-- Excerpted passage start --

Author: Jason Brownlee

Given easy-to-use machine learning libraries like scikit-learn and Keras, it is straightforward to fit many different machine learning models on a given predictive modeling dataset.

The challenge of applied machine learning, therefore, becomes how to choose among a range of different models that you can use for your problem.

Naively, you might believe that model performance is sufficient, but should you consider other concerns, such as how long the model takes to train or how easy it is to explain to project stakeholders. Their concerns become more pressing if a chosen model must be used operationally for months or years.

Also, what are you choosing exactly: just the algorithm used to fit the model or the entire data preparation and model fitting pipeline?

In this post, you will discover the challenge of model selection for machine learning.

After reading this post, you will know:

- Model selection is the process of choosing one among many candidate models for a predictive modeling problem.
- There may be many competing concerns when performing model selection beyond model performance, such as complexity, maintainability, and available resources.
- The two main classes of model selection techniques are probabilistic measures and resampling methods.

Let’s get started.

-- Excerpted passage end --
-- Provided material start --

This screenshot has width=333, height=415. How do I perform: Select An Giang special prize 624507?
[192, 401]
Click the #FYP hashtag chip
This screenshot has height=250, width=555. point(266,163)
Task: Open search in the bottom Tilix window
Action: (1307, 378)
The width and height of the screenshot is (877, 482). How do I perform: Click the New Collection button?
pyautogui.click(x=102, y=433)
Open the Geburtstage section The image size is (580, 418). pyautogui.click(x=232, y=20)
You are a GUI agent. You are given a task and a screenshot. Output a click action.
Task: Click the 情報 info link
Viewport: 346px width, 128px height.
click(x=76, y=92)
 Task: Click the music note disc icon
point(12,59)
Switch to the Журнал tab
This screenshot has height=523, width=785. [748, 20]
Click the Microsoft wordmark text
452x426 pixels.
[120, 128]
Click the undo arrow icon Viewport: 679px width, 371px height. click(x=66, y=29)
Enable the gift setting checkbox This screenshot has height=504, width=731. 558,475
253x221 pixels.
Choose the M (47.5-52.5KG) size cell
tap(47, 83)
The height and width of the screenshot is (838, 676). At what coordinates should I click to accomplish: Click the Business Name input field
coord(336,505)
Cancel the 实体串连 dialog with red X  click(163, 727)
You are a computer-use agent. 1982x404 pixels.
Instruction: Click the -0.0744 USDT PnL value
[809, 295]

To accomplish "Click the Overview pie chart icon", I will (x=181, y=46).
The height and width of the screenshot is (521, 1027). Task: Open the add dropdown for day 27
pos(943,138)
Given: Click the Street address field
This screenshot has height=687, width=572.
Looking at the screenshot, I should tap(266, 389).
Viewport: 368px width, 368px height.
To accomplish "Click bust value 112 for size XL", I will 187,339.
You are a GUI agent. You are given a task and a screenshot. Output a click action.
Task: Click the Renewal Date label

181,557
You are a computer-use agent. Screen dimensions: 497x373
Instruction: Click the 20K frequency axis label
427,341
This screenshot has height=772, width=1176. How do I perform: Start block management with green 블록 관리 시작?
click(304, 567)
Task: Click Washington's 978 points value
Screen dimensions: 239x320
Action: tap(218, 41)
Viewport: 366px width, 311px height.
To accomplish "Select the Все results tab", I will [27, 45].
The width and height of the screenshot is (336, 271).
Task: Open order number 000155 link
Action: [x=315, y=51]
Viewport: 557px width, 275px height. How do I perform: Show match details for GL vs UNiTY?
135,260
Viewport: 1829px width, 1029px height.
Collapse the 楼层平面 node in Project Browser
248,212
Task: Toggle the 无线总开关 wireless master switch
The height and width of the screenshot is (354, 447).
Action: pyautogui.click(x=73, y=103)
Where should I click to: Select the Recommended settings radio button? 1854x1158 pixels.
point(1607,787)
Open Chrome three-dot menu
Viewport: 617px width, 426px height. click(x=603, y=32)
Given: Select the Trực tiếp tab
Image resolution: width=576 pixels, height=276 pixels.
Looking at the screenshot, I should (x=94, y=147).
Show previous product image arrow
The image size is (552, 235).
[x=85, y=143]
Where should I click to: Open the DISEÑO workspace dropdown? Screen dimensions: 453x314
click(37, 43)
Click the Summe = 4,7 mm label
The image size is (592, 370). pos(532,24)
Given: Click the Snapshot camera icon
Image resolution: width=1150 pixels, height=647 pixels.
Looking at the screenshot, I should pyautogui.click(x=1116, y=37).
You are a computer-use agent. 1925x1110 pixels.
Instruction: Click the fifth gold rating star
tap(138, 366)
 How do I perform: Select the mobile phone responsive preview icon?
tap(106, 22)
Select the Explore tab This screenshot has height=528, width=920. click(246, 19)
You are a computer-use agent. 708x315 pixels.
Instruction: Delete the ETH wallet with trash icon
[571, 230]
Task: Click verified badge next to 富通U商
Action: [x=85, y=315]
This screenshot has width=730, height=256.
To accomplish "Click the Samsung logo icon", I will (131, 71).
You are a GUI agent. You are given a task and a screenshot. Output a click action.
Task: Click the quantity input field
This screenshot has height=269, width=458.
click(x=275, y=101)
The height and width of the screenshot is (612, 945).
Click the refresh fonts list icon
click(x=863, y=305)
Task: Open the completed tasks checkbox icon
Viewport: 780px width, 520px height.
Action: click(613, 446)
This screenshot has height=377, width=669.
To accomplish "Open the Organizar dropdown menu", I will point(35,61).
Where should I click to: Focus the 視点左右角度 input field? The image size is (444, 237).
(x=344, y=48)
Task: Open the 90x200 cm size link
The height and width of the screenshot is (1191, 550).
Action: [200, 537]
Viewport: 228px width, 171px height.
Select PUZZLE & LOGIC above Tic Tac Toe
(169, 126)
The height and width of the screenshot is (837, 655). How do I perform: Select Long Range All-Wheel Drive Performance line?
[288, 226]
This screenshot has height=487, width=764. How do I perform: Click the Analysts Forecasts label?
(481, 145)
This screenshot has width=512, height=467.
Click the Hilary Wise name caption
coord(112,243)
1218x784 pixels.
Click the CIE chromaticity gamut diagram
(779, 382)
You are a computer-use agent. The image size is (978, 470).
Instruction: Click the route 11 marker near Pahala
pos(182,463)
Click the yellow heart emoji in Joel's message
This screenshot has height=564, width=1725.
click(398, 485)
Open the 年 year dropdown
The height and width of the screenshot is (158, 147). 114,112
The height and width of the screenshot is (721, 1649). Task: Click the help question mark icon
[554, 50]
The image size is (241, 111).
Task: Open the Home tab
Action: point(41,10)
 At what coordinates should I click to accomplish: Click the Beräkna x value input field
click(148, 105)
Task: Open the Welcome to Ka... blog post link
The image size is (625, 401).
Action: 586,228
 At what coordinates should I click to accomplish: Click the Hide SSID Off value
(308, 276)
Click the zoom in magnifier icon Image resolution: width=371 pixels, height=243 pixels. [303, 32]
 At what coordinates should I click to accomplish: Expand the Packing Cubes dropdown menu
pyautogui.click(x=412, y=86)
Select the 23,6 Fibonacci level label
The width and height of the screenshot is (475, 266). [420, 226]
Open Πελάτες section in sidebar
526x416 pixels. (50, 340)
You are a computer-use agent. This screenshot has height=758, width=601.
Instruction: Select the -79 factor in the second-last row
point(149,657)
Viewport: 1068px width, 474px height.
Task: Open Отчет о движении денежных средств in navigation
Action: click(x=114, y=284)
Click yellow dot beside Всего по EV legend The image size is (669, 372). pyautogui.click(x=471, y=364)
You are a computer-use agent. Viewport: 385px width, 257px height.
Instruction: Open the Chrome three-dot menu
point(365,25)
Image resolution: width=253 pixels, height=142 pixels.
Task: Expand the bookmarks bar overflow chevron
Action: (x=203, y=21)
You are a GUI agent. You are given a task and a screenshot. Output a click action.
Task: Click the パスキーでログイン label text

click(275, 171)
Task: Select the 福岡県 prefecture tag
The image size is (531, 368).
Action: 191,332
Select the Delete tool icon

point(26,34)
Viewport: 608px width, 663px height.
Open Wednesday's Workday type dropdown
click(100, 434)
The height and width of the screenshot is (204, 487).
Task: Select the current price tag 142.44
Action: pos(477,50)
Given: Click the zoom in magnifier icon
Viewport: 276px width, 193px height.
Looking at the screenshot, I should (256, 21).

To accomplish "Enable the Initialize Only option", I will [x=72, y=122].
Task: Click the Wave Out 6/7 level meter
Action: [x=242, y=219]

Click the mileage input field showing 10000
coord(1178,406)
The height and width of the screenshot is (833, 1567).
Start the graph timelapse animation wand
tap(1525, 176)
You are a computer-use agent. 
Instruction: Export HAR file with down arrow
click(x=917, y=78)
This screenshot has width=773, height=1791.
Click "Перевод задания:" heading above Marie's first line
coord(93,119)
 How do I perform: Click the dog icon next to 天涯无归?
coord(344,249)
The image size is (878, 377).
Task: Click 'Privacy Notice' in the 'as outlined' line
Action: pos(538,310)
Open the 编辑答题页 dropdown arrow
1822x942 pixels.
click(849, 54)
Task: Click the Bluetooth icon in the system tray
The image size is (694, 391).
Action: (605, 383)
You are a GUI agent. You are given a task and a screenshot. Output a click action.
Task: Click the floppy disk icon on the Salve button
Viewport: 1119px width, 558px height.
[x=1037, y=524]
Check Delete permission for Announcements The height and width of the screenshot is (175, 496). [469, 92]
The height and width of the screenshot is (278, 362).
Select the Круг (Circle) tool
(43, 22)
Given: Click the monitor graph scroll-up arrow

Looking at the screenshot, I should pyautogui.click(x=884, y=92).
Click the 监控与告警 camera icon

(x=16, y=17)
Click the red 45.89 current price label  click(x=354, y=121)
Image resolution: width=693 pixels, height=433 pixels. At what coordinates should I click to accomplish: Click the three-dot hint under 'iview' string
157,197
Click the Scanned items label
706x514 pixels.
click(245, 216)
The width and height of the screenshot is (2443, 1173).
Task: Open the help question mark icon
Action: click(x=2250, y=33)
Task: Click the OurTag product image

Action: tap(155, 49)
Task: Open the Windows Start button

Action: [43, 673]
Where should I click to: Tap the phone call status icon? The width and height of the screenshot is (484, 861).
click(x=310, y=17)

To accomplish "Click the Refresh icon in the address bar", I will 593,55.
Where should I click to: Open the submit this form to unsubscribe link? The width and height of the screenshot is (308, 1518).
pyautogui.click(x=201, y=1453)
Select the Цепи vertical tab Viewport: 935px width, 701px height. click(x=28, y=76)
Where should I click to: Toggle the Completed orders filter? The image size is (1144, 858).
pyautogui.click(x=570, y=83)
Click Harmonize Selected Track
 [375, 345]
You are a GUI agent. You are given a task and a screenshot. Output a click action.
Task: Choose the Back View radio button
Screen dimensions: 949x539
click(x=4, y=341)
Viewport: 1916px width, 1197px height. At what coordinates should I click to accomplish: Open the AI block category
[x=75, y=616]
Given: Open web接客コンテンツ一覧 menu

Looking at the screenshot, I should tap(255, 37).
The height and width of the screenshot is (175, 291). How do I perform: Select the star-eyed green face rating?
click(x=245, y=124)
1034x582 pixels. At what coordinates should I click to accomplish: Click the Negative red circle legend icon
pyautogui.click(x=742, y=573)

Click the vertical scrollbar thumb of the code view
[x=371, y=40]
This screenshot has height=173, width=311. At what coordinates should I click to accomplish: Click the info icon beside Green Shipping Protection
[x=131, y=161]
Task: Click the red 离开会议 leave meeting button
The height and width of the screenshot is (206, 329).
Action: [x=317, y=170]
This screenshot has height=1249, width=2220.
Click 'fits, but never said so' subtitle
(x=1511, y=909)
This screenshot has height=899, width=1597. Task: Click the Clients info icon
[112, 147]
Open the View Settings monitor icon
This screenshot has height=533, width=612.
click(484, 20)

-- Provided material end --

Directives:
(a) Please repeat the article on choosing machine learning models from "After reading this" to "and available resources.".
(b) Continue the article on choosing machine learning models from the point where it stops.

Solved tasks:
(a)
After reading this post, you will know:

- Model selection is the process of choosing one among many candidate models for a predictive modeling problem.
- There may be many competing concerns when performing model selection beyond model performance, such as complexity, maintainability, and available resources.

(b)
## Overview

This tutorial is divided into three parts; they are:

- What Is Model Selection
- Considerations for Model Selection
- Model Selection Techniques

## What Is Model Selection

Model selection is the process of selecting one final machine learning model from among a collection of candidate machine learning models for a training dataset.

Model selection is a process that can be applied both across different types of models (e.g. logistic regression, SVM, KNN, etc.) and across models of the same type configured with different model hyperparameters (e.g. different kernels in an SVM).

When we have a variety of models of different complexity (e.g., linear or logistic regression models with different degree polynomials, or KNN classifiers with different values of K), how should we pick the right one?

— Page 22, Machine Learning: A Probabilistic Perspective, 2012.

For example, we may have a dataset for which we are interested in developing a classification or regression predictive model. We do not know beforehand as to which model will perform best on this problem, as it is unknowable. Therefore, we fit and evaluate a suite of different models on the problem.

**Model selection** is the process of choosing one of the models as the final model that addresses the problem.

Model selection is different from **model assessment**.

For example, we evaluate or assess candidate models in order to choose the best one, and this is model selection. Whereas once a model is chosen, it can be evaluated in order to communicate how well it is expected to perform in general; this is model assessment.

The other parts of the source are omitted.